Church tax in Germany is not a myth. It is alive and well since 1919. If you are not German, this might be unimaginable. As a Latin American, this for sure was a big surprise for me to find out. 

Is there a church tax in Germany? Yes, all German residents are eligible to pay! However, the church tax (Kirchensteuer) only applies to registered Catholics, Protestants, or Jewish. The amount depends on the individual income and on the state the person lives in. Bavaria and Baden-Wurttemberg take 8%, all other states take 9% of your income tax.

In 2020, the Catholic and Protestant churches received 12.08 billion euros from church tax.


If you are Catholic, Protestant, or Jewish and want to be a member of these communities in Germany and be able to use their facilities (for example, to get married), then you need to pay church tax. Here is a list of all the religious communities that pay church tax

Some states charge 8% and others 9% of your income tax in church tax. You can check how much you need to pay by using this online german church tax calculator. You can unregister from the church and stop paying church tax. This costs around 30 euros and a lot of time (bureaucracy in Germany). You can find details about this process further down in this article.

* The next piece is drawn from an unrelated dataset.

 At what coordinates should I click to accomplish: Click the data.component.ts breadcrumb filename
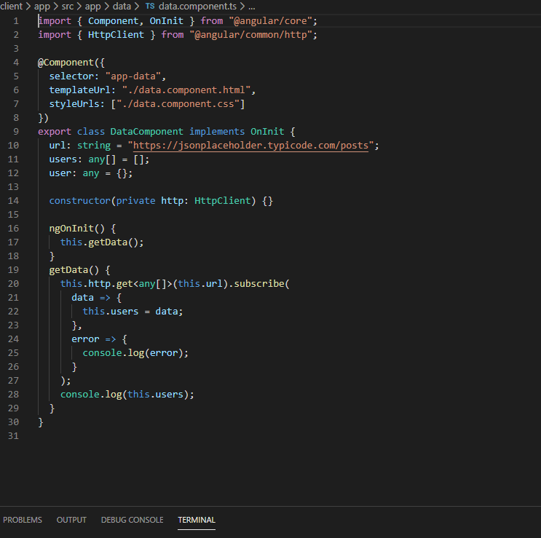(197, 6)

Do you have to pay church tax in Germany?

Good To Know

If you are living in Germany under the SOFA agreement (military), you don’t have to pay church tax.

If you are a member of a religious community and the public law recognizes it as a corporation, you may need to pay church tax.

The following nine state-recognized religious communities are allowed to collect church tax:

  1. Evangelical churches
  2. Catholic churches
  3. Old Catholic Church
  4. Jewish religious communities
  5. Israelite religious communities
  6. Free religious communities
  7. Reformed Church of France in Berlin
  8. Mennonites community in Hamburg-Altona
  9. Unitarian religious communities in Rhineland-Palatinate

If you are part of any of the following seven religious communities, you do not pay church taxes in Germany:

  1. Orthodox 
  2. Baptist
  3. Salvation Army
  4. Jehovah’s Witness
  5. Muslim
  6. Buddhist
  7. Hinduism

How does church tax work for expats?

One of the first things you will need to do upon your arrival to Germany is to register in your local government office (Anmeldung) by filling out an official form. In the Anmeldung form, you will have multiple questions regarding religion.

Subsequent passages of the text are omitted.